• Aufgabe A: Schreib aus dem Forumstext alles von „vor dem telefon“ bis hinunter zu „spielt keine rolle.“ wortgetreu ab.

• Vorliegender Text:
##########
EDIT: Ist egal ob du jetzt keine Fritzbox (Router) hast


----------



## sH0xXx (12. April 2010)

*AW: Telefon stört Internet*

Aber es war ja ein paar Wochen lang nicht. Ist das normal? :O


----------



## dot (12. April 2010)

*AW: Telefon stört Internet*

Bei solchen "sporadischen" Fehlern kann es ggf. noch ein Hardwaredefekt sein. Frueher haette ich auf den Splitter getippt, aber dieser geht in der Regel nur relativ selten defekt. Auszerdem ist die heutige Verkabelung weitaus komplizierter als damals, so dass man ohne "Verkabelungsplan" nur raten kann.


----------



## sH0xXx (13. April 2010)

*AW: Telefon stört Internet*



dot schrieb:


> Bei solchen "sporadischen" Fehlern kann es ggf. noch ein Hardwaredefekt sein. Frueher haette ich auf den Splitter getippt, aber dieser geht in der Regel nur relativ selten defekt. Auszerdem ist die heutige Verkabelung weitaus komplizierter als damals, so dass man ohne "Verkabelungsplan" nur raten kann.




Das kann ich mir eig nicht vorstellen, denn wir haben mit dem 16000er einen neuen Router und einen neuen Splitter gekauft. Aber danke für die Hilfe


----------



## Nixtreme (13. April 2010)

*AW: Telefon stört Internet*

Sag uns dann ob du eroflgreich warst


----------



## kress (13. April 2010)

*AW: Telefon stört Internet*

Es kann auch sein, das in der Fritzbox die Internet-Telefonie bevorzugt wird und die die ganze Leitung einnimmt.(Bei ner 16000er aber unwahrscheinlich)
Nimm einfach mal die Bevorzugung raus und probier das mal.


----------



## sH0xXx (13. April 2010)

*AW: Telefon stört Internet*

Sorry ich hatte vergessen meinen Router Typ zu nennen  Mein Router ist ein Speedport W503V


----------



## kress (13. April 2010)

*AW: Telefon stört Internet*

a ok kenns nur von der fritz box


----------



## Imens0 (13. April 2010)

*AW: Telefon stört Internet*

vor dem telefon und vor dem modem muss auf jeden fall ein splitter sein. ob beide geräte jetzt an einem splitter hängen oder für jedes gerät ein extra splitter da ist, spielt keine rolle.


----------



## sH0xXx (13. April 2010)

*AW: Telefon stört Internet*

Bei uns im Haus ist es auch so das wir das telefon unten haben und den router oben. Da der Router im Büro steht können wir da nicht das Telefon auch noch mit hinstellen da um ins Büro zu kommen muss man durchs schlafzimmer und das ist halt bissl nervig


----------



## Imens0 (13. April 2010)
##########
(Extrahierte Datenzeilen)
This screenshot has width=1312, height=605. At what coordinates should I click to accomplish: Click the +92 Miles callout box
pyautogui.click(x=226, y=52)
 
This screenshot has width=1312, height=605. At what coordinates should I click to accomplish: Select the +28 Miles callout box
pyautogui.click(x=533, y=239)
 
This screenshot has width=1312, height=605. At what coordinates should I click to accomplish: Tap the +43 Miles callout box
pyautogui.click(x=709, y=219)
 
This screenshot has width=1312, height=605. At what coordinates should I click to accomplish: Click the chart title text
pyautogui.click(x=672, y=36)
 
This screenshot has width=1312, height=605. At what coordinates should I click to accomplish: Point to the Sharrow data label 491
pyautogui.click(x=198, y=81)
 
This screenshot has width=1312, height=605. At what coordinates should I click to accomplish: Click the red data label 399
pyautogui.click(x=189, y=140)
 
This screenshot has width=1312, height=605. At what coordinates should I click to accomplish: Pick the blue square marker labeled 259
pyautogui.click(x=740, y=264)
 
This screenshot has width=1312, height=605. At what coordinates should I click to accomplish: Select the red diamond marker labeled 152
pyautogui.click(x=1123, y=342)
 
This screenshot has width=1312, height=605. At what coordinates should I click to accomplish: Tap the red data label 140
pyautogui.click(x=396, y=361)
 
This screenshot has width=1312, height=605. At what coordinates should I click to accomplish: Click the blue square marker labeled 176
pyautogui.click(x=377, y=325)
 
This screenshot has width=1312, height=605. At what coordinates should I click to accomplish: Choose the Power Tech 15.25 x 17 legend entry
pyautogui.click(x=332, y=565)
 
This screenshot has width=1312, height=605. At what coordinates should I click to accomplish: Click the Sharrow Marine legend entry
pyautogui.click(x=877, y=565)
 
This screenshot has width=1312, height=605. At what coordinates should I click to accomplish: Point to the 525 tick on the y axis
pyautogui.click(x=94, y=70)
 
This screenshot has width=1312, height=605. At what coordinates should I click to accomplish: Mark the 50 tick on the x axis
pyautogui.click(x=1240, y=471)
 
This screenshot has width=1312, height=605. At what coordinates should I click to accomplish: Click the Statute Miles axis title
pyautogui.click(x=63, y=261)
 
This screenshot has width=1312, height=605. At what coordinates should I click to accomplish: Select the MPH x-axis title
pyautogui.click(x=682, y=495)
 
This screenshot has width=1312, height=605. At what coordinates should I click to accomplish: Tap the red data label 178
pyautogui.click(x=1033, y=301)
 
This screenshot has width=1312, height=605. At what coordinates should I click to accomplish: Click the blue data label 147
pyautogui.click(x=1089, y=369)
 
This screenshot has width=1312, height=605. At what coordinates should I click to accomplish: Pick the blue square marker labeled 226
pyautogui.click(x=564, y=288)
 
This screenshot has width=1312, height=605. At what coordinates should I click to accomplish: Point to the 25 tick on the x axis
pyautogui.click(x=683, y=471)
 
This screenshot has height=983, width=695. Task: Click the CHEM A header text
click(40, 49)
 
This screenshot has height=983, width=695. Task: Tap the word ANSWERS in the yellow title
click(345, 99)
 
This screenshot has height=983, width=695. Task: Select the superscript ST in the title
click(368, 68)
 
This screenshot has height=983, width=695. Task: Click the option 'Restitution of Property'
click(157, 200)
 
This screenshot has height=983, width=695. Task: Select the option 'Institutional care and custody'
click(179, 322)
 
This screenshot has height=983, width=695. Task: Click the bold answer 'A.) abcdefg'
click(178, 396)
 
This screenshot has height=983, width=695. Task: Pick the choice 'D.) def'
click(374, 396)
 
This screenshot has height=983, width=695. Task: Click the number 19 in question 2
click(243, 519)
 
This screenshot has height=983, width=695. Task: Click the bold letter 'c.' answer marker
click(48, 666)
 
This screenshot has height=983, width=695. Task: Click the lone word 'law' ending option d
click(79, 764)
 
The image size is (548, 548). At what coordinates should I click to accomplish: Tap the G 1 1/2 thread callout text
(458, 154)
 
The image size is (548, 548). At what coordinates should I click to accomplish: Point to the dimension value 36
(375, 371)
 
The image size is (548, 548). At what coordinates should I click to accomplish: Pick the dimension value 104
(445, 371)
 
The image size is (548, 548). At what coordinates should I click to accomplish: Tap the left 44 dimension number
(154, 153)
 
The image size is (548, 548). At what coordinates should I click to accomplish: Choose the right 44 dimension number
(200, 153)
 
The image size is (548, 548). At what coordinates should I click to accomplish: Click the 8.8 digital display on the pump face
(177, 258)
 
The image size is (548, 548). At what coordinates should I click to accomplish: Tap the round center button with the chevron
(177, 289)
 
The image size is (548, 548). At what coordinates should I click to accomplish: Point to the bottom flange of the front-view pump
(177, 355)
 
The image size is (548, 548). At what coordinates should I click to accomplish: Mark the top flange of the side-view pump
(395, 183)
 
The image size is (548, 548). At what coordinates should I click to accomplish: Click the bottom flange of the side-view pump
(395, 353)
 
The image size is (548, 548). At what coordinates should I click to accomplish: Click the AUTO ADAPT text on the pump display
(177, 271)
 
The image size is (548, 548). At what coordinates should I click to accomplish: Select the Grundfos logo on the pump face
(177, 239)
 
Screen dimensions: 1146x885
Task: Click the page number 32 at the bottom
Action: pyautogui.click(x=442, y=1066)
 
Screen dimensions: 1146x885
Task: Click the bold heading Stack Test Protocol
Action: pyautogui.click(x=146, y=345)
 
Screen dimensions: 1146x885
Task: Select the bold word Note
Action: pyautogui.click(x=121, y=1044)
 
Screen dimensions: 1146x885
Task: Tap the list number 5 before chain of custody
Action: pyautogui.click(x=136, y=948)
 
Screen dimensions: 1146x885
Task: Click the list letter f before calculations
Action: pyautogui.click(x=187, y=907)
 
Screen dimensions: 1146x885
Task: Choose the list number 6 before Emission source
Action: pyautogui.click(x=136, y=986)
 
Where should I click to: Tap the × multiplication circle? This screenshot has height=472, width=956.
##########
• Aufgabe B: Gib nur die Datenzeilen vom ersten Eintrag bis hinunter zur Zeile mit „pyautogui.click(x=226, y=52)“ (einschließlich) vollständig wieder und erhöhe dabei jede Koordinate in den Antworten um 125.

• Richtiges Ergebnis A:
vor dem telefon und vor dem modem muss auf jeden fall ein splitter sein. ob beide geräte jetzt an einem splitter hängen oder für jedes gerät ein extra splitter da ist, spielt keine rolle.

• Richtiges Ergebnis B:
This screenshot has width=1312, height=605. At what coordinates should I click to accomplish: Click the +92 Miles callout box
pyautogui.click(x=351, y=177)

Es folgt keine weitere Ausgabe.